* _GOAL OF THE EXERCISE_
Count the lines below that include the word "Sort", then give that number and no other words.

________

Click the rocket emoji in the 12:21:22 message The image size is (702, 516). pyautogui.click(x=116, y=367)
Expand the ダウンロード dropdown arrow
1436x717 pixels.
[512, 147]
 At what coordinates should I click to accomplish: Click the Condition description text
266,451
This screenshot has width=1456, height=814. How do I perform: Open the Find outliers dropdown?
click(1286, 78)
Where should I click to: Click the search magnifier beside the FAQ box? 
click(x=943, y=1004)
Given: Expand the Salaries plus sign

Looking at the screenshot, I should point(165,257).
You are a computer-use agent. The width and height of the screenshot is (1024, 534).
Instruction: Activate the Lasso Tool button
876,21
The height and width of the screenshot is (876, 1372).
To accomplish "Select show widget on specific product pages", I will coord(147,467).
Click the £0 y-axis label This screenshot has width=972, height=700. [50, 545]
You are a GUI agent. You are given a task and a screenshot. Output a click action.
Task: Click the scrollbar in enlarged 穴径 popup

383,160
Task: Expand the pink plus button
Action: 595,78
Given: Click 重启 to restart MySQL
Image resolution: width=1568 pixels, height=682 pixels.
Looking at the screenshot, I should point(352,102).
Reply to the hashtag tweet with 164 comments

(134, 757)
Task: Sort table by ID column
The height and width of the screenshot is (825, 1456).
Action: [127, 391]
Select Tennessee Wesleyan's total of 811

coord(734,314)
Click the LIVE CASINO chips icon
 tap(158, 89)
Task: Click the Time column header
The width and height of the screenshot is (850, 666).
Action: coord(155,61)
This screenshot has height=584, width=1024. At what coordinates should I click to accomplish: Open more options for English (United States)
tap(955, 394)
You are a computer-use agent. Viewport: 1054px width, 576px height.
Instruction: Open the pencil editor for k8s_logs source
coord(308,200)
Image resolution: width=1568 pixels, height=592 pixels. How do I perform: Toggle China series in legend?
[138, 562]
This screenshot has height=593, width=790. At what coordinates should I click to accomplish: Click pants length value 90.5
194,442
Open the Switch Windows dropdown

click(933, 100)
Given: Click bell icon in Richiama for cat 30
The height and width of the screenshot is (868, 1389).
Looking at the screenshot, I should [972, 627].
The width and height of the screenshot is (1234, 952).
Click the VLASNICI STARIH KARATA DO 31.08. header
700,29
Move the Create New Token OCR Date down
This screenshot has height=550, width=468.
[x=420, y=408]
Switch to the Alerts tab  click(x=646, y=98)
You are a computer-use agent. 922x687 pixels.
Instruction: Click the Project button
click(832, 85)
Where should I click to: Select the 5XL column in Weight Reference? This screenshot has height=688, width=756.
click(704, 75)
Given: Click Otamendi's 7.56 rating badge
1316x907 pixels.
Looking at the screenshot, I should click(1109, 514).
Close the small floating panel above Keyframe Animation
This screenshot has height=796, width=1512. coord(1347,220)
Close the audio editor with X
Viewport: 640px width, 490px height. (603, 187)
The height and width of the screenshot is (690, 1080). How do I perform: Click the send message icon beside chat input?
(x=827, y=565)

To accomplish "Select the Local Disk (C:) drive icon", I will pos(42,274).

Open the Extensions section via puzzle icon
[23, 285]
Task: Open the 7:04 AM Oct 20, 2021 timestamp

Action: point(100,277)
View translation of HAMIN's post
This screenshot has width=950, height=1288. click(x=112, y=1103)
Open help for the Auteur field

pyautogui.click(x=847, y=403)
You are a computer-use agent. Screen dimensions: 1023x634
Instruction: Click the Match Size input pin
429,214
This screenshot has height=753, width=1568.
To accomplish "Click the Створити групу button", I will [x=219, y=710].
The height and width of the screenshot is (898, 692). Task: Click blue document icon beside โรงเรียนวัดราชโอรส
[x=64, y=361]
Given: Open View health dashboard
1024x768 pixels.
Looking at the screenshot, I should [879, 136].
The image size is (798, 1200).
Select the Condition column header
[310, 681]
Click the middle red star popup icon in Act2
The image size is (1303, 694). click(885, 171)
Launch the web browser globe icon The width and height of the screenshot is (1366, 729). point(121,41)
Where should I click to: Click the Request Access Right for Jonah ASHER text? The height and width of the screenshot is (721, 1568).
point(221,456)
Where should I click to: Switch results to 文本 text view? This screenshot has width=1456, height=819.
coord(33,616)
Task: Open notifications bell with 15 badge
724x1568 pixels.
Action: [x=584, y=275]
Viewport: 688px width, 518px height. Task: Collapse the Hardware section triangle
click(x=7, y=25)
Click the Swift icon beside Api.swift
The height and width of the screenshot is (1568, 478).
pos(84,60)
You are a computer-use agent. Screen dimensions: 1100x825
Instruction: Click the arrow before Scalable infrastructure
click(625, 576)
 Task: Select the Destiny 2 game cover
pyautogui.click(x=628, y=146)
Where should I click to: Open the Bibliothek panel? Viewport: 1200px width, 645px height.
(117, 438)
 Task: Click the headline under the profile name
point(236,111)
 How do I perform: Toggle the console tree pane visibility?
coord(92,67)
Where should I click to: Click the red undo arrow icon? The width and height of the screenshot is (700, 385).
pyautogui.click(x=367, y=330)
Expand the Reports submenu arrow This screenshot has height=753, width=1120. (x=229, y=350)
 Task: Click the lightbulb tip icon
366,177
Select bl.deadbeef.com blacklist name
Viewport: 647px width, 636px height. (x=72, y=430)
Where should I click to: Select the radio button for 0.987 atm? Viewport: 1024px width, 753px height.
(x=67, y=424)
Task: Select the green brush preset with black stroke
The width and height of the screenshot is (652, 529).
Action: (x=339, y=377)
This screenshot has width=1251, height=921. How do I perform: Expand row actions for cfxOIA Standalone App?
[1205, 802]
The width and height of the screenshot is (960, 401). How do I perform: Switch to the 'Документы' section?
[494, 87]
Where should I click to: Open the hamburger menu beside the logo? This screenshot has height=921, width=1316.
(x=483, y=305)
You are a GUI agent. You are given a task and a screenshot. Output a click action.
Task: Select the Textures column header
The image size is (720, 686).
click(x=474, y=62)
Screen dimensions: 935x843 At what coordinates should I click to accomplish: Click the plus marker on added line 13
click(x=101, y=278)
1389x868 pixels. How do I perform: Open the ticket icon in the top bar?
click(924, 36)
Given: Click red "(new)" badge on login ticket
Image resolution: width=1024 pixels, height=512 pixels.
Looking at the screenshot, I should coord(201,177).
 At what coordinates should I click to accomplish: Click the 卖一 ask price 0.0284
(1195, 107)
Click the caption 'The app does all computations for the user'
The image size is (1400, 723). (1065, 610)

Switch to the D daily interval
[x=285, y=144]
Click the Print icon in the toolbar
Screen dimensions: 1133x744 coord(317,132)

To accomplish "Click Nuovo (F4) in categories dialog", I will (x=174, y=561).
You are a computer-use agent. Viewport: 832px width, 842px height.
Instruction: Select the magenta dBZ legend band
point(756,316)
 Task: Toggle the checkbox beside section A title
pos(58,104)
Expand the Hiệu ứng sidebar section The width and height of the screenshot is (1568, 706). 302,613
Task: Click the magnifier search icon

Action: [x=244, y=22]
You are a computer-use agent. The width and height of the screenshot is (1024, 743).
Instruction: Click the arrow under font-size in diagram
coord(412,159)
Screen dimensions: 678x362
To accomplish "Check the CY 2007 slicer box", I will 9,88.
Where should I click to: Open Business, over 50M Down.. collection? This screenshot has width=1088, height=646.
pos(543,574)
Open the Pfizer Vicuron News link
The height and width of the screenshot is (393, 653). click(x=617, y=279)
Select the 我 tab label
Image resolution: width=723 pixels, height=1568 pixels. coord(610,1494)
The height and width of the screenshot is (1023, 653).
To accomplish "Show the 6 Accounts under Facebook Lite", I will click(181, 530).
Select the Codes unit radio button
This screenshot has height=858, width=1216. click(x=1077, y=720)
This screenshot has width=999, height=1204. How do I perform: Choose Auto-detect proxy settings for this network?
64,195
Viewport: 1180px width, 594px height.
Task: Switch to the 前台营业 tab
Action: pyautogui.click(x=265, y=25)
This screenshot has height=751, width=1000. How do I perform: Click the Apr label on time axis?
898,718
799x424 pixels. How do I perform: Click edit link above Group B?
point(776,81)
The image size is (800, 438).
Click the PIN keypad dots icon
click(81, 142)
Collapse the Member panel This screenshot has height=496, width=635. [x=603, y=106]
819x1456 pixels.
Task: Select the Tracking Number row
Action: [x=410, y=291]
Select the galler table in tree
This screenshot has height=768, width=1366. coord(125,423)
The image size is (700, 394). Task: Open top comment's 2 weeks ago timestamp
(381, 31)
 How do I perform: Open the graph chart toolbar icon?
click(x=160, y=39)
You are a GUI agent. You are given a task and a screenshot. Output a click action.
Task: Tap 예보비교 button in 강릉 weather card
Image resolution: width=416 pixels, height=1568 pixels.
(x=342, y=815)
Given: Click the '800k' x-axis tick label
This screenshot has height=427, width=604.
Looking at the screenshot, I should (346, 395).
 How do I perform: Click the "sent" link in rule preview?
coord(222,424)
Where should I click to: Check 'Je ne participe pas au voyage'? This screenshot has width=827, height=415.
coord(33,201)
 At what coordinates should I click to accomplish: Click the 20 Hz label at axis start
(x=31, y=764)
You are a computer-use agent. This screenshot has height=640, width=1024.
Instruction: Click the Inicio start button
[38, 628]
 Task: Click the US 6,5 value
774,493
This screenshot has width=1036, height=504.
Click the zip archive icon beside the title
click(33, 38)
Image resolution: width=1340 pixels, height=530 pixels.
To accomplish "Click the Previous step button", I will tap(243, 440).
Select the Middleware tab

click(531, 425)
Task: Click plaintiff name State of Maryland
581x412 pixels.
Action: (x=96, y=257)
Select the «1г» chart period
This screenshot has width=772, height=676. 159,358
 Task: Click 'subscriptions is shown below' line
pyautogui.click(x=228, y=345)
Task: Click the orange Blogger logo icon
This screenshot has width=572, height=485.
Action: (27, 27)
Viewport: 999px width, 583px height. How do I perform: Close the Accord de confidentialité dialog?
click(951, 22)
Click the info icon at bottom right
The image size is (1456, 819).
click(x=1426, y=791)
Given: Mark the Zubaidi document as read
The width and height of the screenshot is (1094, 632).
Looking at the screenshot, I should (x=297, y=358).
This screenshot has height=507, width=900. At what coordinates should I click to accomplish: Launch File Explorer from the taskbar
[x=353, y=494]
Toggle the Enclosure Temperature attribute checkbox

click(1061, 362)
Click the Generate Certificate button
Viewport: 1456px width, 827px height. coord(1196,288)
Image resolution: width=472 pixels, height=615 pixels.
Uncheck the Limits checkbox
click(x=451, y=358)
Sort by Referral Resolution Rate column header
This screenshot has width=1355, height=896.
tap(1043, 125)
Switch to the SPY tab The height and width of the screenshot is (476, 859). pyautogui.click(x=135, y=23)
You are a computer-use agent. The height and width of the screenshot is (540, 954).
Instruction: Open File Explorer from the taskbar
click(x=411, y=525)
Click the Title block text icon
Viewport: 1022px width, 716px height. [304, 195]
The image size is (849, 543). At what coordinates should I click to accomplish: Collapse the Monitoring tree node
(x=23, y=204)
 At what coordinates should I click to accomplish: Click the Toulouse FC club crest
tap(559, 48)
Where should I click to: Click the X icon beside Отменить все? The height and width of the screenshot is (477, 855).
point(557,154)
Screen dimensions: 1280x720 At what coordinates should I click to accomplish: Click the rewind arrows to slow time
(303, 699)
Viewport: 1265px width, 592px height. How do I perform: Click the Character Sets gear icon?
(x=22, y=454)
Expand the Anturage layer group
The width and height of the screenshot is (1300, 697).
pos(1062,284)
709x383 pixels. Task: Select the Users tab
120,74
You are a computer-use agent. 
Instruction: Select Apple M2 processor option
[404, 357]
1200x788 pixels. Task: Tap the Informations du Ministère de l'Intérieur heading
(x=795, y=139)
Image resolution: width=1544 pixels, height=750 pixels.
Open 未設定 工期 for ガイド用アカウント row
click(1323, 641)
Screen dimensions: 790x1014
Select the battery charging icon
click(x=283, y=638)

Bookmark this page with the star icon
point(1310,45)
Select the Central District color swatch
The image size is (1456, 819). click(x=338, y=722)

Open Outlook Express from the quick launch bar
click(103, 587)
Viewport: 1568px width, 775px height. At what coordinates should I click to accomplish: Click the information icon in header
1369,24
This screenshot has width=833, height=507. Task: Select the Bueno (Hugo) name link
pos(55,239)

________

* _ANSWER SECTION_
2